# Uji Pemahaman
**a.** Berapa angka mortalitas yang disebutkan dalam teks bacaan?
**b.** Tulis ulang bagian teks bacaan yang diawali dengan kata-kata yang memuat "Perawatan Pascabedah" dan diakhiri dengan "lain (volvulus, malrotasi)". Tukar "NGT" dengan "selang nasogastrik".

━━━━━ Teks Bacaan

Komplikasi operasi :
Saat operasi :
- Perdarahan
- Perdarahan saat operasi, umumnya bila menciderai pembuluh darah segera lakukan kontrol perdarahan dengan meligasi pembuluh darah
Pasca operasi :
- Kembung
- Gangguan keseimbangan elektrolit
- Sepsis

Mortalitas
Kurang dari 2%

Perawatan Pascabedah
Dilakukan pengawaan ketat keadaan umum dan tanda vital. Dalam 48 jam setelah operasi anak akan dimonitor, anak akan menggunakan mesin untuk memonitor temperatur, denyut jantung dan respirasi. Setidaknya selama 48 jam pertama, anak tidak bisa makan atau minum agar ususnya istirahat. Anak akan mendapatkan terapi cairan untuk mencegah dehidrasi. Anak juga akan mendapat NGT untuk mengambil cairan dari dalam perut. Saat cairan dari NGT bersih dan jumlah cairan berkurang, anak bisa mulai makan sesuatu

Follow-up
Dengan menilai adakah tanda-tanda kesulitan bernafas, infeksi pernafasan berulang dan apakah terjadi invaginasi berulang.

2.9. Diagnosis Banding

- Obstruksi intestinal lain (volvulus, malrotasi)

━━━━━━━━━━
━━━━━ Data Berikut

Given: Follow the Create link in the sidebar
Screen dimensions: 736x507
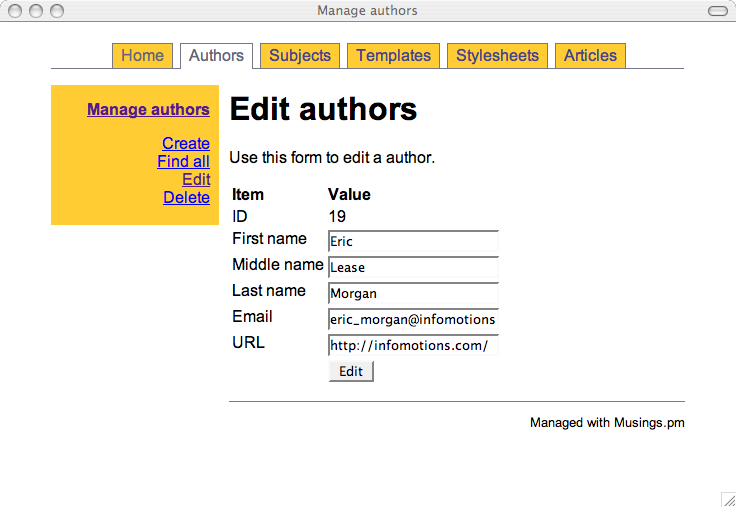Looking at the screenshot, I should (186, 144).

━━━━━━━━━━

# Kunci Jawaban
**a.** Kurang dari 2%.

**b.**
Perawatan Pascabedah
Dilakukan pengawaan ketat keadaan umum dan tanda vital. Dalam 48 jam setelah operasi anak akan dimonitor, anak akan menggunakan mesin untuk memonitor temperatur, denyut jantung dan respirasi. Setidaknya selama 48 jam pertama, anak tidak bisa makan atau minum agar ususnya istirahat. Anak akan mendapatkan terapi cairan untuk mencegah dehidrasi. Anak juga akan mendapat selang nasogastrik untuk mengambil cairan dari dalam perut. Saat cairan dari selang nasogastrik bersih dan jumlah cairan berkurang, anak bisa mulai makan sesuatu

Follow-up
Dengan menilai adakah tanda-tanda kesulitan bernafas, infeksi pernafasan berulang dan apakah terjadi invaginasi berulang.

2.9. Diagnosis Banding

- Obstruksi intestinal lain (volvulus, malrotasi)